La cour d'assises de Namur a poursuivi mardi le procès de Linda Weber, accusée d’avoir tué son mari Richard Piron de 7 balles le 1er mai 2019 dans leur domicile de la rue Taravisée à Sorinnes (Dinant).

En fin de matiné, la psychologue et la psychiatre qui ont examiné Linda Weber ont présenté leurs conclusions. L’accusée ne présentait pas de trouble mental au moment des faits, mais était affectée par un épuisement émotionnel et une dépression majeure de longue date causée par la faillite de son mari et les problèmes financiers découlant de cette situation.C’est aussi de là que provenait son trouble de l’utilisation de l’alcool.

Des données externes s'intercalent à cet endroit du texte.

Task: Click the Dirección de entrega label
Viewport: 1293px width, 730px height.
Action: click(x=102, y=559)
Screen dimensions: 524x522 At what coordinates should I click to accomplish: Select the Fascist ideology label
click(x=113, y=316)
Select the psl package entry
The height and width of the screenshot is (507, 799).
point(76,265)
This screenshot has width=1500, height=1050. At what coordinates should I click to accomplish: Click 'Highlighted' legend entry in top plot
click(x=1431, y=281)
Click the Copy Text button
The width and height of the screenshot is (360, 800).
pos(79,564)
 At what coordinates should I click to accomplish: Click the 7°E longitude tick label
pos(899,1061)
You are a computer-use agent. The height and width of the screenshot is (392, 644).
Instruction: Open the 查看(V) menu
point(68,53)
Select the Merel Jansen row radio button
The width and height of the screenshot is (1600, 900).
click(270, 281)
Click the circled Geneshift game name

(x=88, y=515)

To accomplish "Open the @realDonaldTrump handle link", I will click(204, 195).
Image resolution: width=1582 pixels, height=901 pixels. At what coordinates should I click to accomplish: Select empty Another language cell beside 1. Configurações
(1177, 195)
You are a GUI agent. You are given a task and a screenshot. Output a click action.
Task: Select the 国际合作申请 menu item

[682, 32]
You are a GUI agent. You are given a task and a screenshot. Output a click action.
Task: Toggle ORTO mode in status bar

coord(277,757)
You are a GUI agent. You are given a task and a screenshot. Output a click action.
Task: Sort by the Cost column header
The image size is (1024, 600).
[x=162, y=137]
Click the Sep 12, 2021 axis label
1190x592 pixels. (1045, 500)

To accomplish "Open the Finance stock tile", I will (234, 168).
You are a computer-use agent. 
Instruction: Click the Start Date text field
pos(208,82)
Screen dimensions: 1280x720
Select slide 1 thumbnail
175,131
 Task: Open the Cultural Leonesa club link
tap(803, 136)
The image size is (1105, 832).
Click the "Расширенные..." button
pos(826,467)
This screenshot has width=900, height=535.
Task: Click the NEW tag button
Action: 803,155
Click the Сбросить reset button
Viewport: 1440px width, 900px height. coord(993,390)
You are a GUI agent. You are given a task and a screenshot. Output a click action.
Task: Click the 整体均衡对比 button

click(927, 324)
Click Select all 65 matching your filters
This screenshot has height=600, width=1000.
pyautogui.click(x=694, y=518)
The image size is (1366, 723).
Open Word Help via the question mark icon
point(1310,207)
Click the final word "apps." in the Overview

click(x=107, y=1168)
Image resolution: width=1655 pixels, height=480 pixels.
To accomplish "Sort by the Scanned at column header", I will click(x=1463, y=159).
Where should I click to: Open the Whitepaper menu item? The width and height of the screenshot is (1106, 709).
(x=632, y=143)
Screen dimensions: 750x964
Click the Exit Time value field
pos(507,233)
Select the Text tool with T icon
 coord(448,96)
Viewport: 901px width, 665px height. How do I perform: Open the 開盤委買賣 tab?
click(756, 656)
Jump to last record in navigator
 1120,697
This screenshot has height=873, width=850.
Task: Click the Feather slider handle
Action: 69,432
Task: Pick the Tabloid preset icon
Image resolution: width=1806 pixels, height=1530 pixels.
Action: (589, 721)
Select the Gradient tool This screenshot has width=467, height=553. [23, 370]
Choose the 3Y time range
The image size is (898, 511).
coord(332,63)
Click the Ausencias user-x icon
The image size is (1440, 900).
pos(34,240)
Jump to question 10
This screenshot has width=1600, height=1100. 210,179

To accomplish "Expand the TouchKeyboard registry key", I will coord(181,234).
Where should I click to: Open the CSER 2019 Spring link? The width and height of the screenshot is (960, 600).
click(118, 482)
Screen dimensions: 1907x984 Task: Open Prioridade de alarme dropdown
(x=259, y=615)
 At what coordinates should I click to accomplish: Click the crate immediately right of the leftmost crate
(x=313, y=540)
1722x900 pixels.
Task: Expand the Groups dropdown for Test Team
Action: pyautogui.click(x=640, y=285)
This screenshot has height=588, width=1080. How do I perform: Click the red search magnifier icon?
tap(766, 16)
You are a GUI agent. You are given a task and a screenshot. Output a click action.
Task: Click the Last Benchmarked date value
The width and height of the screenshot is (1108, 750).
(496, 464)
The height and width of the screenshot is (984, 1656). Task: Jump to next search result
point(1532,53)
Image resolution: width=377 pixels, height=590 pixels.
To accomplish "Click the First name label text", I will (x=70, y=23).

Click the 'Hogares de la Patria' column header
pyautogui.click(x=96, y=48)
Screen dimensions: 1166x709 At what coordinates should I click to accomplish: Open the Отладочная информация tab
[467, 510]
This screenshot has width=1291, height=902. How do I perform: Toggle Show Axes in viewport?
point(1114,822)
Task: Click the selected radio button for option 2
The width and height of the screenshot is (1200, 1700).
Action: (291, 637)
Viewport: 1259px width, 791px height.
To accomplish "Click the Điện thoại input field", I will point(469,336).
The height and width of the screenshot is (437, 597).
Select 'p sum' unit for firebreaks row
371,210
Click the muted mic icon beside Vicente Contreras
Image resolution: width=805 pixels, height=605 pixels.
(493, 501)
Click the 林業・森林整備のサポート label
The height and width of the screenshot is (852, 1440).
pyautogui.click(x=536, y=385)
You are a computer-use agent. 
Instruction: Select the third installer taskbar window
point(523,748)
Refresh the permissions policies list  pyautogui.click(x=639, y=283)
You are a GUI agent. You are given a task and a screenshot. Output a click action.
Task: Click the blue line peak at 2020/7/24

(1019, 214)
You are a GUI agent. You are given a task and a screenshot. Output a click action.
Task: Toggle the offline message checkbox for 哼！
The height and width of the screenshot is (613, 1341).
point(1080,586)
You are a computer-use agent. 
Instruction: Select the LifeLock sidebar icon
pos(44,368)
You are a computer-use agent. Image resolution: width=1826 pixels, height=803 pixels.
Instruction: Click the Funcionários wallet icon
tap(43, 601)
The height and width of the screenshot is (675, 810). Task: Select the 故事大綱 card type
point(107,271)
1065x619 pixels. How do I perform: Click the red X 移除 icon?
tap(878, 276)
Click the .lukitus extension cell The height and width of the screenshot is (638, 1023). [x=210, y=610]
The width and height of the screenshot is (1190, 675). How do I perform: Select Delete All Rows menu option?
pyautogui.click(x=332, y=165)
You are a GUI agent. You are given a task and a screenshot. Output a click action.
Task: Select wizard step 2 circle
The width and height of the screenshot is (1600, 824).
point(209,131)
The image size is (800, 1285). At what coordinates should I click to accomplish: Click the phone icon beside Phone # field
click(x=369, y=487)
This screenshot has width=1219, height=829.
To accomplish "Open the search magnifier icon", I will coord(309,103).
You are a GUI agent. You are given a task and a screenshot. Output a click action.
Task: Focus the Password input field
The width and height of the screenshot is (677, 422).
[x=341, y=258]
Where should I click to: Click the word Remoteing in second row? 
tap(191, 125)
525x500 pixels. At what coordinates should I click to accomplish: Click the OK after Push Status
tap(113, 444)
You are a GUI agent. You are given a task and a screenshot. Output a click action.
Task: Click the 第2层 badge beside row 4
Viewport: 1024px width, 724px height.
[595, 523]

Linda Weber est présentée comme une personne étant fort isolée socialement, aux compétences sociales peu développées, ce qui peut entraîner des problèmes dans la gestion de situations compliquées. L’accusée est une personne naturellement anxieuse ayant une estime d’elle-même faible et souffrait d’une grande détresse psychologique qui avait entraîné une hospitalisation en psychiatrie quelques années avant les faits. Les experts n’ont pas noté de déresponsabilisation par rapport à son acte mais relèvent un déni par rapport à sa consommation d’alcool, l’accusée ayant déclaré qu’elle n’avait pas de problème de consommation de cette substance.

Les experts concluent que le risque de récidive dans le chef de l’accusée est nul étant donné que les faits étaient liés au contexte de violence conjugale dans lequel elle vivait.